I don't know what the lesson here is, but I'm searching for it. Today, I will put my arms around them and shower them with kisses. I will breathe in their scents and show patience for their inability to see past the challenge at their feet.

I will love them with everything I have. And I will pray that Shaniya's death brings love to all the children in my community -- and yours -- tonight.

7 comments:

  • Melissa Wardy

    That slicing, ice cold sliver of fear and pain in your heart right now? I feel it too. Because once you become the mother to one girl, you become a mother to all girls.

    How, how, how could someone violate, disregard, and dispose of a small body so very much like the one we hold warm and safe in our own homes?

    I don't have the answer for that, but I do know that as mothers we have to work to end any and every part of child sex trade. There is NO place for it in this world.

    I need to get up and kiss my daughter now.

  • Kelly Miller

    You are 100 percent correct, Melissa. I feel toward little Shaniya the way I wish her mother felt toward her. Fiercely protective, loving, and torn.

    I also know way too well that the child sex trade is burgeoning and that, yes, it can even happen here.

    Perhaps the lesson is that I need to be more involved in stopping it. Maybe that would start some healing.

  • Katie Jones

    I just have no words for these kind of situations. I really hate to think about them. They get into my head and I cannot shake them for weeks.

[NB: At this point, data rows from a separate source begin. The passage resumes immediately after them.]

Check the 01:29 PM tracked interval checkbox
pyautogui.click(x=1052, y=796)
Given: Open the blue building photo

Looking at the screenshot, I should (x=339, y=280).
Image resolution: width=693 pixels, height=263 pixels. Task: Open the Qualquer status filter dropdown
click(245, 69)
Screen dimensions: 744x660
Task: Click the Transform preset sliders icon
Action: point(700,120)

    I do not like to think about the kind of mother that would sell her child into the sex trade, knowing what would happen to her. I cannot stand to even look at the picture of the man carrying that five-year-old baby in front of that hotel elevator ... same age as my students (whew- brings tears to my eyes to even think that) ... knowing what he "bought" her for. People like that make me wish we had an eye-for-an-eye justice system.

    In one of the pictures in the hotel, it looks like Shaniya's holding a stuffed animal. For some reason, that detail just jumps out at me and sticks in my head - poor little Shaniya brought a comfort object with her. Pitiful. And it makes me connect her even more with Katie Anne and her little bears and blankets. I hate to even think about that - to make that jump in my mind.

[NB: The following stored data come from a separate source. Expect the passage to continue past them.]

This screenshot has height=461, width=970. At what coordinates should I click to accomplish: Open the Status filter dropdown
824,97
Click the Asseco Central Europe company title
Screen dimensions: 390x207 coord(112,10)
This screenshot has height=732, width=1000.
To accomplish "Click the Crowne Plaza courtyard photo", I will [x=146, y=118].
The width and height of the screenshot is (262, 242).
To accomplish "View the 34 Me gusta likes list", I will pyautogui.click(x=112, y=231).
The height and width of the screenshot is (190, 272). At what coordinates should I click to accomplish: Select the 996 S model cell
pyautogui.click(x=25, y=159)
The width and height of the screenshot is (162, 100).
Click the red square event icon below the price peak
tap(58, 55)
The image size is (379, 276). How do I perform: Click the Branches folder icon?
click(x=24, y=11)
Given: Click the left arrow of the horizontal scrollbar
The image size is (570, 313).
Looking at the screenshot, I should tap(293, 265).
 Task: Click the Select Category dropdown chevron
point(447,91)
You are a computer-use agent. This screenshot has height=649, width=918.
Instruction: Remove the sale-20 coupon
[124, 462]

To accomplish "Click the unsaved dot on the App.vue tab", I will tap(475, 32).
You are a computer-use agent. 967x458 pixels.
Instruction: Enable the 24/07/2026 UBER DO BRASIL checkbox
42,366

    I wonder about her father. Why didn't that mother just take Shaniya back to her father - and why did her father let her live with that woman in the first place?

    Oh, horrible questions and horrible thoughts. And what a horrible sad end for a five-year-old girl with an entire life of promise ahead of her, cut short by the choice of the very person who gave birth to her.

  • Sarah

    I have to say that I often turn the channel away from horrible news stories involving children. Abduction, rape, violence, abuse. It is too much for me to stomach on most occasions. But at least it is real. It is something we need to hear. Movies and books are even more painful, I find. I cringe at the thought that someone else is trying to portray these hardships. And it is not just violent things that make it difficult to watch. Recently I watch My Sister's Keeper, the movie version of the book. I wept. Just wept through the whole thing. I just can't stand to see children in pain. Children hurt in any way - natural or unnatural.

    So yeah, I understand.

  • Liz Aguerre

    Your quote on momalom about it not being your business??? Loved it. Had to come see who you were, b/c I will be reminding myself of that often these days.

  • becca

    I heard about this on the news and have been in complete and utter shock and disgust. And I instantly went to my daughter who will be 5 next month and wrapped her in a hug. How there could be monsters out there like this is beyond me... and makes me bring those I love even closer by my side.

    Beautifully written post. As painful as it was to write I'm sure.

  • Jen

    This is just so so tragic. And I know exactly what you mean about the gaping wound. I can't even fully digest stories like this, because it just comes too close. I feel paralyzed with fear. Fear that I won't be able to protect my children enough. Or that I will hold onto them too tightly and it will backfire. Or or or. But I like how you ended this, with your hopes that in the utter sadness and tragedy of this loss, we all hug our own kids tightly tonight. I know I will.